In the basement of this massive old brewery complex, Phil Gagne pauses, looks up and listens. Other than an air conditioner's hum, the room is silent.
But Gagne isn't listening to the space as it is now. He is hearing history.
"It was hot, noisy and wet down here," Gagne says. "I can still hear the clanging of the bottles."
The buildings that once made up the Schmidt Brewery in St. Paul are in the midst of a massive makeover. The brewhouse and bottlehouse have been transformed into artist lofts. The former keg house was just unveiled as Keg and Case, a market packed with food-focused tenants. Up next: the neighboring rathskeller building, built in 1935 and known for its German-style basement beer hall.
As director of operations for those last two projects, Gagne is a big part of what the Schmidt Brewery Complex will become.

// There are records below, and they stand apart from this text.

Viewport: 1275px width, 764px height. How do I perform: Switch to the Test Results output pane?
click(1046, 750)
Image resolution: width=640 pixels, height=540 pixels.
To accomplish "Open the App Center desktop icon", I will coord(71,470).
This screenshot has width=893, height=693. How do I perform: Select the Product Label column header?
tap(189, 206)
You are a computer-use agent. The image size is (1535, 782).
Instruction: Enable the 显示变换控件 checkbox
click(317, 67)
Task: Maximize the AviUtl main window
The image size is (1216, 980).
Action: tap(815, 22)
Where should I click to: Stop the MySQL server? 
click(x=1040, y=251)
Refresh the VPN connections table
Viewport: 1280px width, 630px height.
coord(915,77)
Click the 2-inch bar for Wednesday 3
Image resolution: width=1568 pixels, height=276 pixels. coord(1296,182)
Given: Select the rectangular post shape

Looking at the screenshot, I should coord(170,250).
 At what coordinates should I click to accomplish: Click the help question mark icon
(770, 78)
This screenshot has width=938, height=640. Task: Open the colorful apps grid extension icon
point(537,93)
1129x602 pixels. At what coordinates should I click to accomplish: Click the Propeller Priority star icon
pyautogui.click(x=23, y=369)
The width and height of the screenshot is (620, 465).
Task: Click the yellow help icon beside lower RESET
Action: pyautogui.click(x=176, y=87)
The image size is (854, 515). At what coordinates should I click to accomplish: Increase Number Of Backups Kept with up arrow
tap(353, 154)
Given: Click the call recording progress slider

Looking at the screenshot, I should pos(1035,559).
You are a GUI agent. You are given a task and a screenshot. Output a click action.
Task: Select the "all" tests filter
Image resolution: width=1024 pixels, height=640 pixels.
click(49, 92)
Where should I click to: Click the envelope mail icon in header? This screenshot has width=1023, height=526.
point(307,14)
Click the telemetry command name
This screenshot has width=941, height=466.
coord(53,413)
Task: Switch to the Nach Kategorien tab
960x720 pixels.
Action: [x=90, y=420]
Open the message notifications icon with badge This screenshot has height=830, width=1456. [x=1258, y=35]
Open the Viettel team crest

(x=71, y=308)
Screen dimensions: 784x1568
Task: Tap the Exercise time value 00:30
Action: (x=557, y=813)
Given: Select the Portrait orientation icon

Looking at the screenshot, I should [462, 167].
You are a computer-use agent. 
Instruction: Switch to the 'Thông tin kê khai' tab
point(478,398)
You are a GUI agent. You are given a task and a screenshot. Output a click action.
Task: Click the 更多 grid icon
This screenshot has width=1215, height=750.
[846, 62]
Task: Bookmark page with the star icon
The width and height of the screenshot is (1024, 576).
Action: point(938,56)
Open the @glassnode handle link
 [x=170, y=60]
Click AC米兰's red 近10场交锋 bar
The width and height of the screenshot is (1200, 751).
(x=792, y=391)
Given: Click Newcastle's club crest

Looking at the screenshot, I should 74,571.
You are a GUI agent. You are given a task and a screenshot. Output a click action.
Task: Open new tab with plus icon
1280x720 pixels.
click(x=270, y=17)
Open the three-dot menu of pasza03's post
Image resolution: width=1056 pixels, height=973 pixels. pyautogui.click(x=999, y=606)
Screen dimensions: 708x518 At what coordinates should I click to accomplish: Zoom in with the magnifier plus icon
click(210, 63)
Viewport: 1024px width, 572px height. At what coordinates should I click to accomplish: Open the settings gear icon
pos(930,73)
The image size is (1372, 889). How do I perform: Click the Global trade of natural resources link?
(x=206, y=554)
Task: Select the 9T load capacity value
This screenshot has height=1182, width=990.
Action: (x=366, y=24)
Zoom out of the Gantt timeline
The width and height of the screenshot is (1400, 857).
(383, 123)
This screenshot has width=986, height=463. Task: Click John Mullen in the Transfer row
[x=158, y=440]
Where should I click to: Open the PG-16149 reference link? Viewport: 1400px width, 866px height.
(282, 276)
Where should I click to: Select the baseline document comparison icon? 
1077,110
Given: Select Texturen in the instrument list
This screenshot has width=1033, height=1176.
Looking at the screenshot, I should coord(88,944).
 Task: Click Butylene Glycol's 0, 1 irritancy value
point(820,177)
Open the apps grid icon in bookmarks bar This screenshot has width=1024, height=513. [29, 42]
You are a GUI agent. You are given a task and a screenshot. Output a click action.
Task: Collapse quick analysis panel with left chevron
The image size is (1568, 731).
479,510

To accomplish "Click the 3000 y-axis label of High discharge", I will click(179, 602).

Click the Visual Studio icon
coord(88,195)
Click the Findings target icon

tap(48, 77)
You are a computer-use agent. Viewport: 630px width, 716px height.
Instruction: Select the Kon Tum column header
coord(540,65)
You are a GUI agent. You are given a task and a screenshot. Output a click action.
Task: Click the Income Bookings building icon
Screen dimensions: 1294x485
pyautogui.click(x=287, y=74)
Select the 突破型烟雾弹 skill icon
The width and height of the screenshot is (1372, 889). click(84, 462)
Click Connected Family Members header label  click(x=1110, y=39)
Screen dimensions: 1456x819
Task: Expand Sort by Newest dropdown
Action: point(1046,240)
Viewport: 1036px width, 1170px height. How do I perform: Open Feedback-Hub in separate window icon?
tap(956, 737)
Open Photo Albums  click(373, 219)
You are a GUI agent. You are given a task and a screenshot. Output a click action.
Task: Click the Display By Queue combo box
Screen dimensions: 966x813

But he might be better known by his unofficial role: resident historian.
"He's probably the person who knows the most about that whole complex," says Michael Bjornberg, owner of MBjornberg Design, the projects' historic consultant. "From top to bottom — literally.
"He's probably as much a fixture around there as the buildings themselves."
As much a fixture as the underground tunnels that crisscross the property and the caves that brought brewers to the site back in 1855 to start Cave Brewery. (The dark, cool caves provided natural refrigeration for the kegs to come.)